- **TASK DIRECTIONS**:
From the listing below, pull each line that includes "beside".

- **MATERIAL SUPPLIED**:

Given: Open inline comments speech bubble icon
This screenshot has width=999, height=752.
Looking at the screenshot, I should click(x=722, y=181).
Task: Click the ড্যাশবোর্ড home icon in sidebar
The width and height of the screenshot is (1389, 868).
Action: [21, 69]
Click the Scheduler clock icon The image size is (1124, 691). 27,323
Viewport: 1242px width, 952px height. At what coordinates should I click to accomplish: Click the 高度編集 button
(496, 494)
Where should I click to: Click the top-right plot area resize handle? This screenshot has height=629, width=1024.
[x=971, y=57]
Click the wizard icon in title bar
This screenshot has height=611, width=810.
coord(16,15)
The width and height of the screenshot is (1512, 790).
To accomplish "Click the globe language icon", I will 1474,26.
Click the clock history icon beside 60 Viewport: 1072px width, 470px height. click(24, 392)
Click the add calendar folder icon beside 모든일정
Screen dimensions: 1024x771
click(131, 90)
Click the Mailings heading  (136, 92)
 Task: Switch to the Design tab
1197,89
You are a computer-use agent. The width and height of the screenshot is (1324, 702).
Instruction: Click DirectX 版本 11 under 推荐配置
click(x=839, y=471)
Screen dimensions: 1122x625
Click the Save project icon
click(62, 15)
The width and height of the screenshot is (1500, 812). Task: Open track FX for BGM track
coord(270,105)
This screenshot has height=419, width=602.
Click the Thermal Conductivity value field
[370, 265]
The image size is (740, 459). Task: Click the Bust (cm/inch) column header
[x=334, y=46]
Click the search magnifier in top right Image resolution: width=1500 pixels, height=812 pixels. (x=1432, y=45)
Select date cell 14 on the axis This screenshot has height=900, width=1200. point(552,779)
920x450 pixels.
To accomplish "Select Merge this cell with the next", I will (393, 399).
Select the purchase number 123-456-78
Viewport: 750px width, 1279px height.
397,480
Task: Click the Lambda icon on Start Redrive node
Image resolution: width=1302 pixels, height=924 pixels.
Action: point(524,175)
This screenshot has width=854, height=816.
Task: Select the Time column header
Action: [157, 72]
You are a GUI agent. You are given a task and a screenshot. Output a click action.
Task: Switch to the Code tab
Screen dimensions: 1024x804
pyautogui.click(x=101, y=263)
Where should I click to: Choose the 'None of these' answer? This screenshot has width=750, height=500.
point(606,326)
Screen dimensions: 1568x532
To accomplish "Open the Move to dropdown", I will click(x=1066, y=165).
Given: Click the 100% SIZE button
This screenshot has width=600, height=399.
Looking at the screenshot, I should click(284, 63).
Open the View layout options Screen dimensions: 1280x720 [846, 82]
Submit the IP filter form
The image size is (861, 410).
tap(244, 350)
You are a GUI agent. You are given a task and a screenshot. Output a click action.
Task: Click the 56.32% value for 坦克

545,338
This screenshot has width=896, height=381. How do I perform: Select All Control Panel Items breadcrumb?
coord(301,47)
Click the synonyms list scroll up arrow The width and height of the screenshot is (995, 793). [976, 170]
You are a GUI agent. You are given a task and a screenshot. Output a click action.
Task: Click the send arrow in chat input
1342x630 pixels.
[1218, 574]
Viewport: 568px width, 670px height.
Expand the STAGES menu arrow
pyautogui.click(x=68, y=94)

- **ANSWER FOR THE TASK**:
Click the clock history icon beside 60 Viewport: 1072px width, 470px height. click(24, 392)
Click the add calendar folder icon beside 모든일정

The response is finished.